Our results demonstrate a) the value of an adaptive machine learning method like AMMKNN that has high sensitivity while minimizing false positives, b) the utility of a 3-by-3 confusion matrix approach, and c) that accidental remediation of false positive "unnecessary support" students would be unavoidable if results from predictive models were trusted blindly and without taking into account other relevant factors. We argue that the AMMKNN model and 3-by-3 approach can provide additional information to be used in conjunction with other programmatic information to assist educators in identifying at-risk students. We further argue that the use of this and similar predictive models needs to be considered from three perspectives-educator, student, and program administrator-which together can lead to a practical and ethically-sound student support strategy. Balancing these perspectives involves tradeoffs that remind us that analytics are best used as one among multiple inputs to decision-making.

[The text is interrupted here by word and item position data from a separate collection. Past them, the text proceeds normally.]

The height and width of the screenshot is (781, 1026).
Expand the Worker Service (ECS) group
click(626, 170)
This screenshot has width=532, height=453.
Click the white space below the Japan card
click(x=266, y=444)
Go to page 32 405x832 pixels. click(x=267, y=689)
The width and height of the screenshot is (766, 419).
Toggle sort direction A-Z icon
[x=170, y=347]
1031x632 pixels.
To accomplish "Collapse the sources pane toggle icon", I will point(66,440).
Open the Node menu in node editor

Our top priority when building a predictive model was to reduce the number of false negatives, meaning students who "fall through the cracks." Accomplishing this comes at the cost of having some false positive "unnecessary support" students also identified by the model. Therefore, it is critical to proceed cautiously when applying results from this or any other predictive model to our educational work. When we apply this analytics process to predict student PANCE outcomes, the predictive model will label our students as likely to fail, be at-risk, or pass. Even though similar educational analytics success stories abound, 2, 11 there is also concerning evidence that labeling students as "failures" can be problematic. 37, 38 Framing of the results when communicating with the students is something that the educator must consider, so that students understand the motivation and uncertainties associated with suggested actions. While providing comprehensive recommendations for this process is beyond the scope of our current work, we note that established scholarship exists related to breaking bad news 39, 40 and remediation 41, 42 in contexts where students are preparing for high-stakes exams. This scholarship lays a foundation for communicating with students about predictive results.

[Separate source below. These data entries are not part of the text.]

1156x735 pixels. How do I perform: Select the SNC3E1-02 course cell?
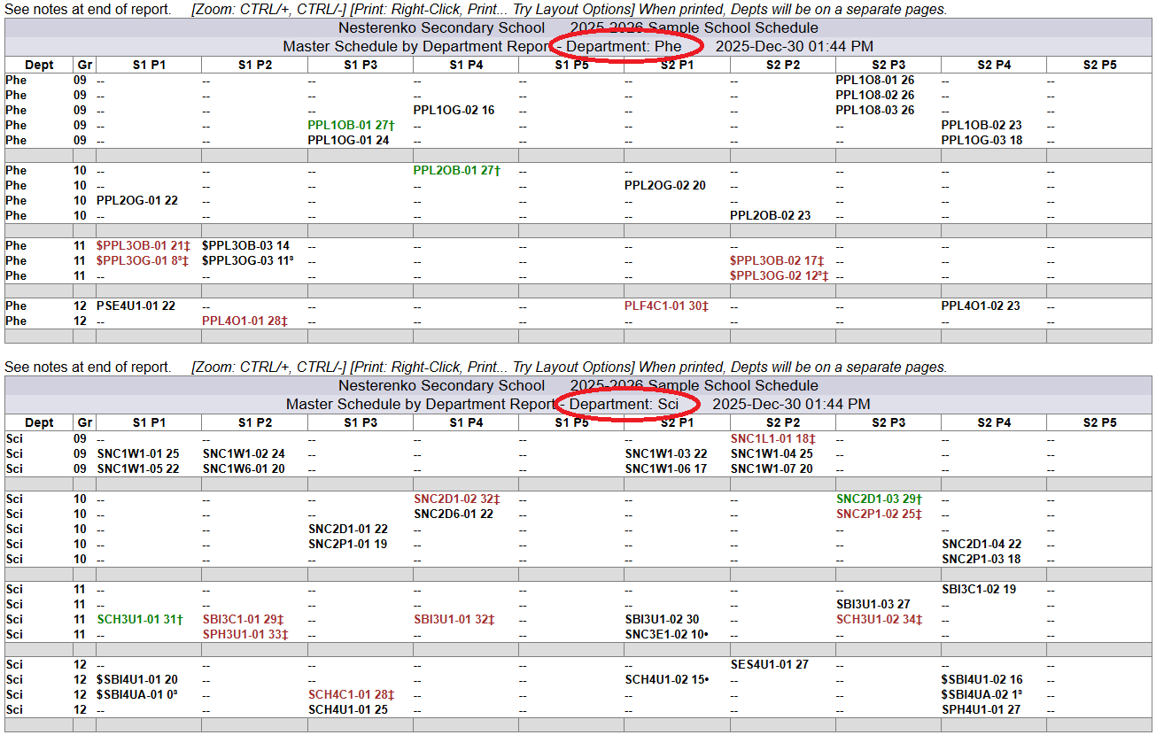point(666,635)
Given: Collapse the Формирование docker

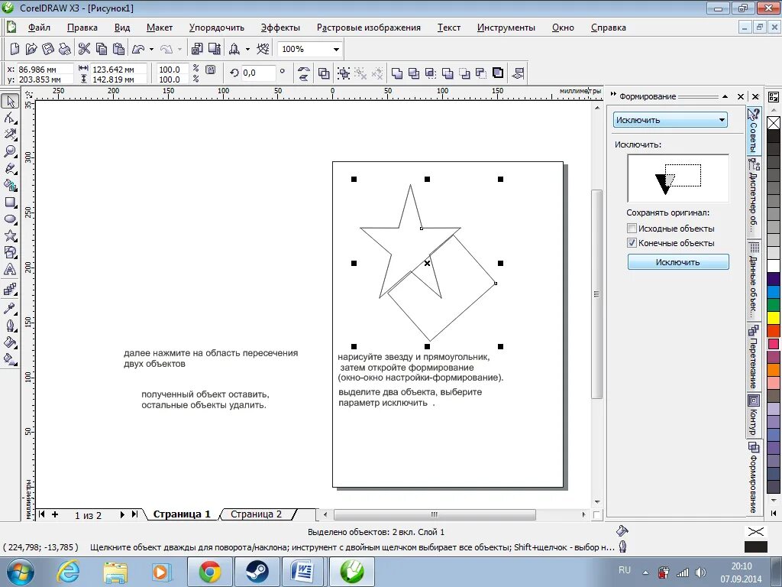Looking at the screenshot, I should pyautogui.click(x=725, y=96).
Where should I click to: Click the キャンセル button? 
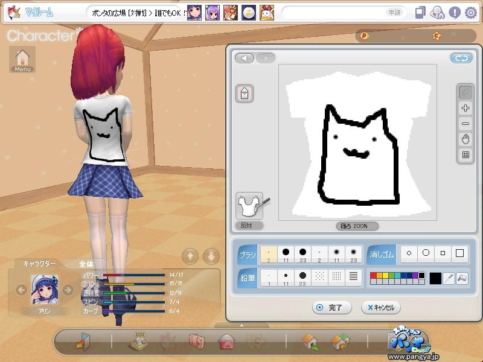pyautogui.click(x=381, y=307)

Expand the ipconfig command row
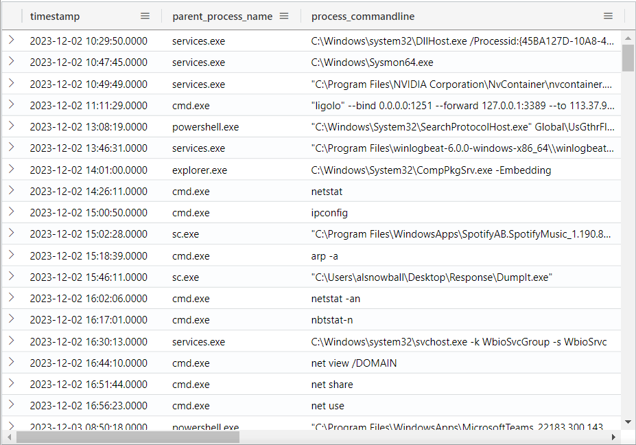tap(11, 212)
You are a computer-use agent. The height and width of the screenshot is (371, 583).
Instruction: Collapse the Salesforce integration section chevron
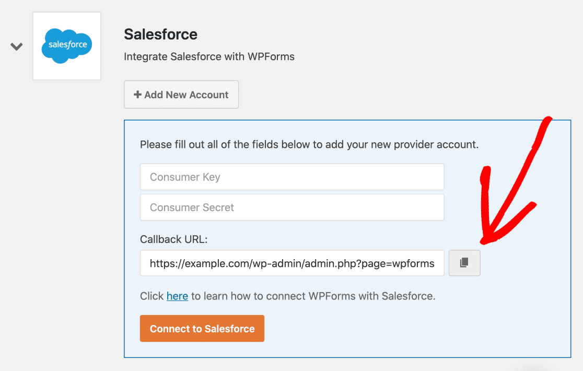point(17,47)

Transparency is a critical component of this process, and we recommend that educators choosing to use predictive models make students aware of the methods used and share with them that false positive predictions are common. An analogy to disease testing could be a simple way to communicate this clearly to health professions students, especially given the current ubiquity of COVID-19 testing. Students can be informed that these predictive models tend to have tradeoffs associated with false positives, even though they can be useful to educators to identify at-risk students.

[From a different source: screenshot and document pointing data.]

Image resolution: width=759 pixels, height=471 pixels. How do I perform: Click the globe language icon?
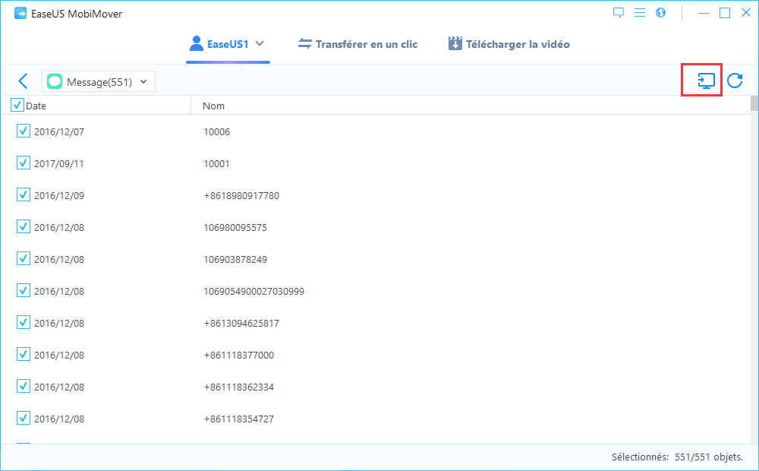pos(660,13)
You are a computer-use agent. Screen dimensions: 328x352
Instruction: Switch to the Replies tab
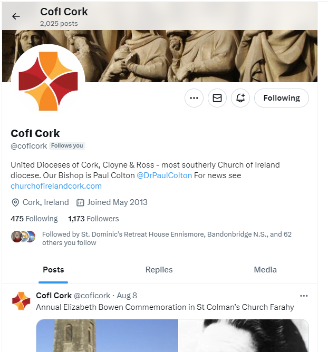click(159, 270)
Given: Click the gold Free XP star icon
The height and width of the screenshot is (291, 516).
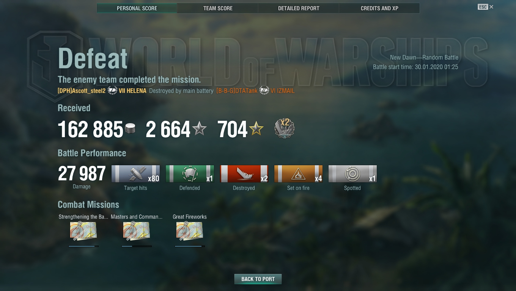Looking at the screenshot, I should [x=256, y=129].
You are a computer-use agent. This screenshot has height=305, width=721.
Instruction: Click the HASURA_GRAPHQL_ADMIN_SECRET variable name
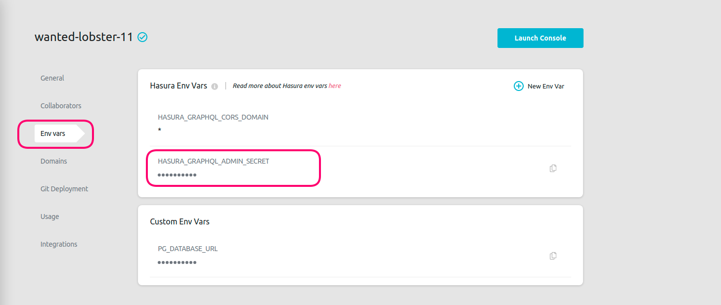[x=213, y=161]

Another way to act upon predictive results could be to recommend that students engage in a remedial program, but leave the choice up to each student. Students who are not identified at being at-risk could also be given the option of self-selecting into a remediation program.

Given these hazards, we propose a student support strategy that uses predictive results in conjunction with other possible indicators of future student outcomes. We recommend considering the model's predictions along with other processes established by the program to ensure success of students, including programmatic efforts to support students identified as having unmet needs for a variety of reasons or self-identify as requiring extra support. When we apply this method in practice, we plan to individually review all information that we have about students who are predicted to fail or be at-risk.

Then, taking all information into account, we plan to recommend remediation support for only a subset of these students, as they prepare for the PANCE exam. These recommendations are initially made after the first year. Recommendations could be updated part-way through the second year as well.

This study does not include an empirical examination of student reactions to receiving analytics-based results. Therefore, we can only speculate about possible reactions and considerations from the student perspective. We believe that this is important to address, even though it may be incomplete. Further research is required on: a) student reactions to (their own) analytics results and b) student recommendations on how to incorporate analytics.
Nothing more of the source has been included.